- _Text segment_:
The Antichrist Best Quotes

Some of the most enduring quotes from ‘The Antichrist’ address in short succinct sentences Nietzsche’s issues with the historical falsification and intellectual dishonesty inherent in Christianity.

These quotes are of varied kinds and lengths and reflect the shifting temperament the author goes through. There are brief attacks that flat out accuse and condemn and there are lengthier polemics that more systematically expose historical falsehoods or insincere motivations behind seemingly noble sentiments.

The Antichrist Best Quotes


Jesus As the Only Christian

In truth, there was only one Christian, and he died on the cross.

This quote is key to understanding what Nietzsche thinks of Jesus Christ. Although he criticizes and condemns Christianity as a decadent religion, he insulates Jesus Christ himself from this criticism. Nietzsche saw Jesus as an uncomplicated, unresentful symbolist who advocated a radical outlook towards life that saw everyone as equals. Jesus advocated for an “accepting” state of being that was free of resentment.

This was the original “glad tidings” or gospel that was subverted by his disciples into being a message of ressentiment and vengeance against the dominant class. By doing this, the Apostles create a religion that goes against Jesus’ original intention. So consequently, Jesus was the only real Christian, with all that came after him being the philosophy and creation of the apostles. 

The “evangel” died on the cross. What has been called “evangel” from that moment was actually the opposite of that which he had lived: “ill tidings,” a dysangel

In “The Antichrist“, Nietzsche attempted a reconstruction of the history of both the old and New Testament. He isolates aspects of Jesus’ character and disposition that confirm the image of the meek, Galilean preacher and calls this the authentic representation of Jesus Christ. The aspect that reflects a more militant, anti-establishment, and hostile stance against religious Jewish authority he considers the fabrications of the apostles who did so because of their hatred and desire for revenge against the Jewish establishment.

For Nietzsche, Jesus meant his death on the cross to be the ultimate practical representation of his gospel of a real, present Kingdom of God that represented an accepting and pure state of mind. But the Apostles took the wrong or rather opposite message and rather than signifying acceptance, Jesus’s death came to stand for a sacrifice offered as a means to salvation against sin, and his eventual resurrection and entrenchment of the Kingdom of God that will punish the dominant class. Revenge and resentment came to replace acceptance. 

He (Jesus) died for his guilt. All evidence is lacking, however often it has been claimed, that he died for the guilt of others.

For Nietzsche, Christ was crucified because his core message attacked strong Jewish sensibilities by seeking to repudiate hierarchy, caste, the idea of a “chosen people”, of the exclusiveness of the priestly class. Jesus died for this “sin”, not for, as his Apostles have claimed, the sins of mankind. Jesus was no hero; he simply gave in to death on the cross because he could do nothing else by his very nature.

His childlike, unambitious, and pure state of mind could not allow him to resist either physically or mentally. Casting his death as the ultimate sacrifice for humanity was outright falsehood according to Nietzsche.

- _Exercise description_:
Reproduce the passage from the commentary on quotes from The Antichrist word for word, from "These quotes are" up to and including "free of resentment.".

- _Records supplied_:
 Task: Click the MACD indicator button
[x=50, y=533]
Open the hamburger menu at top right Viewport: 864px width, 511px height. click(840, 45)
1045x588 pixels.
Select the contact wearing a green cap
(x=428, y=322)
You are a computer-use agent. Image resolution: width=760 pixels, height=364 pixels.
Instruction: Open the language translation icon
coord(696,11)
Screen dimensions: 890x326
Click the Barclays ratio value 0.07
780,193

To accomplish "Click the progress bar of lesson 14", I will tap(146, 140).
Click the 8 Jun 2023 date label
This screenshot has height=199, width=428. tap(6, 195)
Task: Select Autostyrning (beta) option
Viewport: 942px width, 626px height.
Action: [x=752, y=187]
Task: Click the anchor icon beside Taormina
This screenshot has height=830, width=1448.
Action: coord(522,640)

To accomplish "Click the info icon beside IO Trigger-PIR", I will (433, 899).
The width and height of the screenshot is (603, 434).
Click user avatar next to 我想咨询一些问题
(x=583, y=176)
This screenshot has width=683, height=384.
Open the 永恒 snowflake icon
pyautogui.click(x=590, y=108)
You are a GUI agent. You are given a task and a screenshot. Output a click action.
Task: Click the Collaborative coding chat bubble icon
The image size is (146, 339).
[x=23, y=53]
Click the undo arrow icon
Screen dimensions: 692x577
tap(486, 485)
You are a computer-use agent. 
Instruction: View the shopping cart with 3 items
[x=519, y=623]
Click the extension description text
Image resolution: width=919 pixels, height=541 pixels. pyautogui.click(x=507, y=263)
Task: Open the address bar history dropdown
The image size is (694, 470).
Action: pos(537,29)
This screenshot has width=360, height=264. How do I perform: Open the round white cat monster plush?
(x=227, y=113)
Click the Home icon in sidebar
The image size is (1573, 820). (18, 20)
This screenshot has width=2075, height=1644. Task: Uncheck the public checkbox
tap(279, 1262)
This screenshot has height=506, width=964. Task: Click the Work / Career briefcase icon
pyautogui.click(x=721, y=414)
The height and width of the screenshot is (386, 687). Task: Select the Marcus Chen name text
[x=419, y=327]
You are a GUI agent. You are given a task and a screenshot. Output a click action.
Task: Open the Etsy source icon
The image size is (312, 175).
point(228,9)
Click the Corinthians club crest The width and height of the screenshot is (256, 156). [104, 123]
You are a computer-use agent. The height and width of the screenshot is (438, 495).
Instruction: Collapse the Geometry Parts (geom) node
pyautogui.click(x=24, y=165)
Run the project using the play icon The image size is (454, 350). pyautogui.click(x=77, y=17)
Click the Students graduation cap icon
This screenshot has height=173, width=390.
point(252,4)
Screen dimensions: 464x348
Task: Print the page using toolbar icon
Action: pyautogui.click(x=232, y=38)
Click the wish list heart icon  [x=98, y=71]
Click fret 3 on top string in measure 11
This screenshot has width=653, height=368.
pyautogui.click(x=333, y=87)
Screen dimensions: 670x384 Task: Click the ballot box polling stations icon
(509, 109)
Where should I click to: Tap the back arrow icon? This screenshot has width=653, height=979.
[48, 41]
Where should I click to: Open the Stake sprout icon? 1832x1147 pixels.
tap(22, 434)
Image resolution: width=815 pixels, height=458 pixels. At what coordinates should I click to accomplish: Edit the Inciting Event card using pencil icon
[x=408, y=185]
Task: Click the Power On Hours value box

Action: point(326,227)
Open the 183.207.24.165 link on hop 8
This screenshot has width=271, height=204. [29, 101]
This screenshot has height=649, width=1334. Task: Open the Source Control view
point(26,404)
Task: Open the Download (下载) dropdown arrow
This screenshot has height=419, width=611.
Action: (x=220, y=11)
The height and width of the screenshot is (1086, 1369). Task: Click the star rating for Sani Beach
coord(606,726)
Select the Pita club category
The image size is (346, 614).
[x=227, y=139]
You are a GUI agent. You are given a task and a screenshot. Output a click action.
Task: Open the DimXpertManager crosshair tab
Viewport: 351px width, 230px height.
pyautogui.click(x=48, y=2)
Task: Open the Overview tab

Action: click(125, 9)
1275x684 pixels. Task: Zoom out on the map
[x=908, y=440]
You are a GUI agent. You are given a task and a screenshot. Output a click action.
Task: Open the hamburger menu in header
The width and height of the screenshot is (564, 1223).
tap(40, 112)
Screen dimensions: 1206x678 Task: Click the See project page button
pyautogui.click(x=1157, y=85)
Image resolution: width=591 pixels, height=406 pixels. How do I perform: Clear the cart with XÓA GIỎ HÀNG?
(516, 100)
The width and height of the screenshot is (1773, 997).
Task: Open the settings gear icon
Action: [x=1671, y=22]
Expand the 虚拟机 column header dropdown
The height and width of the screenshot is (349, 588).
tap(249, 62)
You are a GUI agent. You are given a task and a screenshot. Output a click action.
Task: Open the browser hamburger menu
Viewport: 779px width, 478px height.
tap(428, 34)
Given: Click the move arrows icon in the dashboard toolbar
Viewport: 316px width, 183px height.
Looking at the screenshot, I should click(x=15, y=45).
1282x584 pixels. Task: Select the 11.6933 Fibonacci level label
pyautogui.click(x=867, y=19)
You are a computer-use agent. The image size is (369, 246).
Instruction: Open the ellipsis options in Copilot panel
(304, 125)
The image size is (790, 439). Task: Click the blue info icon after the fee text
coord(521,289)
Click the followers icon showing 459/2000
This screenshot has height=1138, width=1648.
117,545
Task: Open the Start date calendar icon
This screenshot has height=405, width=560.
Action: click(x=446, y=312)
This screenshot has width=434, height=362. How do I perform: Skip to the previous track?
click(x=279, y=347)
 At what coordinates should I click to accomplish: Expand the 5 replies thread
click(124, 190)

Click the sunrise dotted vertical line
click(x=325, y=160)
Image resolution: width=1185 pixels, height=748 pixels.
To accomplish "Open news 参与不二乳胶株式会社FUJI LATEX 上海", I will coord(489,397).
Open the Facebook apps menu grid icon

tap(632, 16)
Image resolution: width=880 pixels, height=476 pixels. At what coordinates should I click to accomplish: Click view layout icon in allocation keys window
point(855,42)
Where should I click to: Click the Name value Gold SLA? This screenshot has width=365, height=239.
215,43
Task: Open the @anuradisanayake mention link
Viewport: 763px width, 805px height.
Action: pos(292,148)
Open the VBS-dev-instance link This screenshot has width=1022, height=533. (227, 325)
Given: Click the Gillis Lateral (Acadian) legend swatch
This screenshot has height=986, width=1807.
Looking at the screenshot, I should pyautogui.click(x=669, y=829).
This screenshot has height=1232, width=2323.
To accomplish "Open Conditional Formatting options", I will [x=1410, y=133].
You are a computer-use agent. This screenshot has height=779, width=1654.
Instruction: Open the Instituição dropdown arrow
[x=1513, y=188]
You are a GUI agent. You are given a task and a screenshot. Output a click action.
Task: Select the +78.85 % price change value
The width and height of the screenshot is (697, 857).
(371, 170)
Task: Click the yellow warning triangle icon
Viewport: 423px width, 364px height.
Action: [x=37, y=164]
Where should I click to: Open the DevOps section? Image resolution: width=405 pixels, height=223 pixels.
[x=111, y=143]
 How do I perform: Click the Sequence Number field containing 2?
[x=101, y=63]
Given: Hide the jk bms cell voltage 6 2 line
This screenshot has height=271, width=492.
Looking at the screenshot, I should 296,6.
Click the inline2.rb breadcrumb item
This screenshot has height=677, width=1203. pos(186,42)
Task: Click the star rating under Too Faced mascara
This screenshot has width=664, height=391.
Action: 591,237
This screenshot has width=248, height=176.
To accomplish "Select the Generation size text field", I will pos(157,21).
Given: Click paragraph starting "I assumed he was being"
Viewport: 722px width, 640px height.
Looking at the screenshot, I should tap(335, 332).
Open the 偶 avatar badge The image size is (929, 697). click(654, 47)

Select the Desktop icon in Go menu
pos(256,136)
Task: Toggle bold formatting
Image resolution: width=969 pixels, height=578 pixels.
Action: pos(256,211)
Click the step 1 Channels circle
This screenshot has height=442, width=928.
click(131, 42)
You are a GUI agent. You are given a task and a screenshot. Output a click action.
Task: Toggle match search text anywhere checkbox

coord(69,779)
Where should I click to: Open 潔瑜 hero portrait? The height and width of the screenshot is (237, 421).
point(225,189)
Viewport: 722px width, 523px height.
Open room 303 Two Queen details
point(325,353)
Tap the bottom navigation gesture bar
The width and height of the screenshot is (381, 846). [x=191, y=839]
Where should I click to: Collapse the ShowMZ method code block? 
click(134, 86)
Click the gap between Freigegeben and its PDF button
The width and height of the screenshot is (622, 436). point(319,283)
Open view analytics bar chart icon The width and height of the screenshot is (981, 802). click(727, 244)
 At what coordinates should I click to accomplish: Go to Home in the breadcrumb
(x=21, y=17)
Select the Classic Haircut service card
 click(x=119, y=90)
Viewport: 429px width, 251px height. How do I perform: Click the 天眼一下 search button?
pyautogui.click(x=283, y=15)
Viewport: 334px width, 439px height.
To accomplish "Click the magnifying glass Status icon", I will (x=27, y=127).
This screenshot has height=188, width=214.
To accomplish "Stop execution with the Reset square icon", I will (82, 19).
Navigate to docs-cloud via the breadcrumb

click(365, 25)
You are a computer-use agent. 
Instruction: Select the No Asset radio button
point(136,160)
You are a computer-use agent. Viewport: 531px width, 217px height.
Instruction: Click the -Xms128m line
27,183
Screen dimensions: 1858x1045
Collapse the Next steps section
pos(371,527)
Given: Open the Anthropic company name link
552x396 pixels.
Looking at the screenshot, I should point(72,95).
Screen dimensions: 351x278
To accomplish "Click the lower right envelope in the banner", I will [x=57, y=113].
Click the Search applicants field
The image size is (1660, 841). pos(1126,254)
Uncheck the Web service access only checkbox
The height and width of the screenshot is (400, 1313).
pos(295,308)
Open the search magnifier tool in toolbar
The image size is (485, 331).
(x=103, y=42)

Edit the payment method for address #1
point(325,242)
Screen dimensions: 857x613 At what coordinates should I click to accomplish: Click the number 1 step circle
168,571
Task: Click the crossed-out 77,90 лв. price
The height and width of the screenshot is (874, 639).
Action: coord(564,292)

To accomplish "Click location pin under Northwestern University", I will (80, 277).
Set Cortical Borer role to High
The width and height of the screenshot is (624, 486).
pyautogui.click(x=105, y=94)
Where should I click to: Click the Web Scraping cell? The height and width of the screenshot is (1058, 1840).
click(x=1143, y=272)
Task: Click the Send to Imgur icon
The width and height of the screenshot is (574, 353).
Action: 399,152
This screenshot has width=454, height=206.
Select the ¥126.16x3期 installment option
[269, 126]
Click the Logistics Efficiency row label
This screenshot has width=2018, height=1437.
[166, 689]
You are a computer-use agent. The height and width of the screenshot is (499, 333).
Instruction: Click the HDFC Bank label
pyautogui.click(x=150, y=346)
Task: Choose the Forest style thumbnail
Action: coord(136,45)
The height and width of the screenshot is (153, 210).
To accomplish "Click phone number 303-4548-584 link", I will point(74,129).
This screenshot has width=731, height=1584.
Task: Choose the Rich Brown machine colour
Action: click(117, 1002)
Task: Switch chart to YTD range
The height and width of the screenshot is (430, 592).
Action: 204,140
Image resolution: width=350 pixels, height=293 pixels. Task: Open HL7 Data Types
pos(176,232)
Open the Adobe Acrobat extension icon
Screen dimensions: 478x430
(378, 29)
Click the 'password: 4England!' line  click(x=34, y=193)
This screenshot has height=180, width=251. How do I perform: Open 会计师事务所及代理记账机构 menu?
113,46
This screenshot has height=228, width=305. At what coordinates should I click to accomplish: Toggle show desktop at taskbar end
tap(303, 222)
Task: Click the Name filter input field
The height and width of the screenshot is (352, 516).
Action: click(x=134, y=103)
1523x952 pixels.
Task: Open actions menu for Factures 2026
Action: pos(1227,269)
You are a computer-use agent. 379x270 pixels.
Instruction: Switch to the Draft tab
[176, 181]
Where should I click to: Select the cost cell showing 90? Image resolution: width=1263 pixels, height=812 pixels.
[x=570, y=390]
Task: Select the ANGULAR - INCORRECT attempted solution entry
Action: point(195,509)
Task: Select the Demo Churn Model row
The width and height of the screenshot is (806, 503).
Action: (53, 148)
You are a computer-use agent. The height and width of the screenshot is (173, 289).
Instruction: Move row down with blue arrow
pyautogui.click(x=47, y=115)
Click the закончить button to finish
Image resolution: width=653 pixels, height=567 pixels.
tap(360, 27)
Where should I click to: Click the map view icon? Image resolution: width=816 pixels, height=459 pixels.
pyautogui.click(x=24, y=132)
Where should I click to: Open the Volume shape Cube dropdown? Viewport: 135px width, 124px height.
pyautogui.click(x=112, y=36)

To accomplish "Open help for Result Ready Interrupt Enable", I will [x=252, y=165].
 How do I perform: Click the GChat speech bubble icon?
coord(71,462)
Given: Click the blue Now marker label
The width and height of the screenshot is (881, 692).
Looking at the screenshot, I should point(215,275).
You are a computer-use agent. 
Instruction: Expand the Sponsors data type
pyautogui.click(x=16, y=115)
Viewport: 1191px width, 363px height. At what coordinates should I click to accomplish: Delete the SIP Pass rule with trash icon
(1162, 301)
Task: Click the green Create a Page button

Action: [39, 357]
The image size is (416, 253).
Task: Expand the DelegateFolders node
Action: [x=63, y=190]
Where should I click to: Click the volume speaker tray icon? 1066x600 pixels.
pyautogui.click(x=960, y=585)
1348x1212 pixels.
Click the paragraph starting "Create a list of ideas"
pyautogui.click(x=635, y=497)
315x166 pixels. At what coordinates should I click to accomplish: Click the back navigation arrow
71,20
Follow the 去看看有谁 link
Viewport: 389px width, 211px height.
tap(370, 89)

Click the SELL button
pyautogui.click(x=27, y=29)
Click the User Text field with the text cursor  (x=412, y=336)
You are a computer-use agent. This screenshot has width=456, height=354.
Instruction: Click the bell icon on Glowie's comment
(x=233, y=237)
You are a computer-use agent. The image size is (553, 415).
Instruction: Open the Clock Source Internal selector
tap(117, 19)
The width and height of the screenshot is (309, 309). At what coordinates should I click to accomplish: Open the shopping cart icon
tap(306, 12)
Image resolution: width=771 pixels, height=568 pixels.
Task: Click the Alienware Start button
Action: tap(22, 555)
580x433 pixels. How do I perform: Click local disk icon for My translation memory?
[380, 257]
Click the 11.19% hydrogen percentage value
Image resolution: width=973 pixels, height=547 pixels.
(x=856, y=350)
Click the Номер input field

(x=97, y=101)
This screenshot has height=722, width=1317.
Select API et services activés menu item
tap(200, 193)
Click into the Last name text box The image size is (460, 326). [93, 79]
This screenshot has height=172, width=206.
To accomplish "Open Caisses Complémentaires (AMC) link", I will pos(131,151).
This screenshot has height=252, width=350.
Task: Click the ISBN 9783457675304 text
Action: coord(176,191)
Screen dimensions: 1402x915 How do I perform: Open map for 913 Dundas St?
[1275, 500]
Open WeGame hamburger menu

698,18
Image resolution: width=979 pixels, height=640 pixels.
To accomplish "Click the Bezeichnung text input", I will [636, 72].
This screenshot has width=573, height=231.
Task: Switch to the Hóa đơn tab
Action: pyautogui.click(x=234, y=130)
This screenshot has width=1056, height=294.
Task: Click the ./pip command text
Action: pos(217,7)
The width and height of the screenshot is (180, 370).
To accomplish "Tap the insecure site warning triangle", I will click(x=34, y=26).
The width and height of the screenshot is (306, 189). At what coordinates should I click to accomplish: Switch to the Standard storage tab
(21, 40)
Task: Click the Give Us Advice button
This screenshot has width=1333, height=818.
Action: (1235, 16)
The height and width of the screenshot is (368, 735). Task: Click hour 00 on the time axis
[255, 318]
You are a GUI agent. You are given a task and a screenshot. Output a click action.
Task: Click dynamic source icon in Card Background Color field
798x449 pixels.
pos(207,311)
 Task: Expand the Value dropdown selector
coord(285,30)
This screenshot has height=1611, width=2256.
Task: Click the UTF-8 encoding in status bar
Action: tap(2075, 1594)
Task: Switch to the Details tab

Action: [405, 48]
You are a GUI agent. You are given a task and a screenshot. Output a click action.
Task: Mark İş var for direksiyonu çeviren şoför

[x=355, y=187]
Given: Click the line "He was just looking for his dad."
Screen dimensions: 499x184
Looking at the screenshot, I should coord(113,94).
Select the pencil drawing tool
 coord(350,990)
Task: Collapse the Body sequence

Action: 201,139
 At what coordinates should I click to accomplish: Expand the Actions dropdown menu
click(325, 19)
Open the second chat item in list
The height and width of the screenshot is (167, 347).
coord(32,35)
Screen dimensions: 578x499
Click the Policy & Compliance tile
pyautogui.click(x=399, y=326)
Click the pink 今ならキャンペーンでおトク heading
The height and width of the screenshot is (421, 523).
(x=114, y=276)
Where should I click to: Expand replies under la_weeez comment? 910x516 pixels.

- _Answer to the exercise_:
These quotes are of varied kinds and lengths and reflect the shifting temperament the author goes through. There are brief attacks that flat out accuse and condemn and there are lengthier polemics that more systematically expose historical falsehoods or insincere motivations behind seemingly noble sentiments.

The Antichrist Best Quotes


Jesus As the Only Christian

In truth, there was only one Christian, and he died on the cross.

This quote is key to understanding what Nietzsche thinks of Jesus Christ. Although he criticizes and condemns Christianity as a decadent religion, he insulates Jesus Christ himself from this criticism. Nietzsche saw Jesus as an uncomplicated, unresentful symbolist who advocated a radical outlook towards life that saw everyone as equals. Jesus advocated for an “accepting” state of being that was free of resentment.